▸ **PROVIDED PASSAGE**
--- begin ---

Search This Blog

2/07/2016

Honorable Mentions: 2005

2005 is a year which brought us some good films, but also some ridiculous CGI-soaked pieces as well, some redeemable, others dull and embarrassing. Here are the five films I saw which didn't make it into my personal top 10 list for the year 2005. 

Charlie and the Chocolate Factory


Director: Tim Burton
Starring: Johnny Depp, Freddie Highmore, David Kelly, Christopher Lee, Anasophia Robb
Release Date: July 15, 2005
Running Time: 115 minutes
Rating: 3.5/5

I once heard someone remark that it was odd that Willy Wonka and the Chocolate Factory was more about Charlie, while Tim Burton's Charlie and the Chocolate Factory was more about Willy Wonka. Many recent Tim Burton films seem to have gotten a lot of flak from the public for a variety of reasons. There seems to be, in many cases, a lot of style over substance, and even then, Burton's stylistic choices favor an excess of colorful swirls, bizarre imagery, and soon-to-be-dated CGI. Like Alice in Wonderland, Charlie and the Chocolate Factory delivers something of a butchering to its source material, this time following the book almost to a T while at the same time losing track of the spirit of the book entirely. Charlie and the Chocolate Factory succeeds, however, largely because it does manage to remain aware of how it will never replace or even live up to the original film. Thus it can focus on just trying to do something new and interesting, regardless of whether or not the result is superior to the original. Both the child and adult cast do a pretty great job of bringing something new to the characters, and the factory has a lot more beauty to it than the previous factory did- I mean, the chocolate actually looks like chocolate. And for what it's worth, it's not only highly entertaining but fairly visually impressive as well.

Fantastic Four


Director: Tim Story
Starring: Ioan Gruffudd, Jessica Alba, Chris Evans, Michael Chiklis, Julian McMahon
Release Date: July 8, 2005
Running Time: 106 minutes
Rating: 3.5/5

Fantastic Four is a much more interesting and satisfying if, instead of seeing it as a failed superhero movie, you imagine it as a satire of superhero movies. Viewed through this lens it is not a failure, but rather a profound and comic statement on the shallow ethics, awkward fanservice, and circuitous logic of superhero films. Of course, this is not what the people who made it were trying to do at all. But I think that there is a lot to enjoy here, even if the enjoyment mainly comes from the "this movie is so bad it's good" viewer mentality. And if you can't buy that, then I suppose I'll at least admit it's something of a guilty pleasure. I mean, imagine this: superheroes go to space and get random superpowers because of a solar storm which affects them in impossible ways. They get back to earth and instead of fighting crime, they just spend most of the movie in a lab testing their powers. Yeah, they do save people, but all of the problems that they fix are really just problems that they themselves caused, and they get praised for it anyways. Maybe it's just because I like unconventional things, but to me this sounds hilarious, and the movie's faltering cheesy sense of humor only makes the movie that much easier to make fun of. I know it sounds like I'm defending Fantastic Four, but I guess what it comes down to is that I'm not saying that it's a good movie, but rather, a decent movie- if you know what angle to approach it from.

--- end ---

▸ **TASK SET**
[1] List every actor the blog post names in the "Starring" line for Fantastic Four.
[2] Using the blog post, decide whether each statement agrees with it. Answer yes or no and quote the words that decide it.
(a) Charlie and the Chocolate Factory was released on July 15, 2005.
(b) Fantastic Four has a longer running time than Charlie and the Chocolate Factory.
(c) The writer calls Fantastic Four a good movie.
[3] Reproduce the stretch of the blog post from "2005 is a year" through "the year 2005.".

▸ **DATA EXTRACT**
--- begin ---

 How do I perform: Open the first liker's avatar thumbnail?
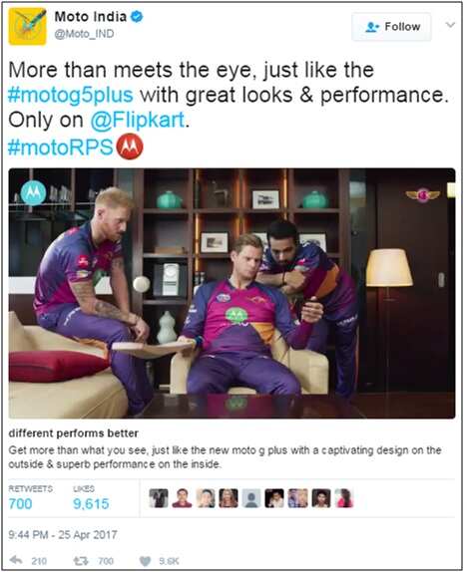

--- end ---

▸ **SET OF ANSWERS**
[1] Ioan Gruffudd, Jessica Alba, Chris Evans, Michael Chiklis, Julian McMahon

[2]
(a) Yes: "Release Date: July 15, 2005"
(b) No: "Running Time: 106 minutes" (Fantastic Four) versus "Running Time: 115 minutes" (Charlie and the Chocolate Factory)
(c) No: "I'm not saying that it's a good movie, but rather, a decent movie"

[3]
2005 is a year which brought us some good films, but also some ridiculous CGI-soaked pieces as well, some redeemable, others dull and embarrassing. Here are the five films I saw which didn't make it into my personal top 10 list for the year 2005.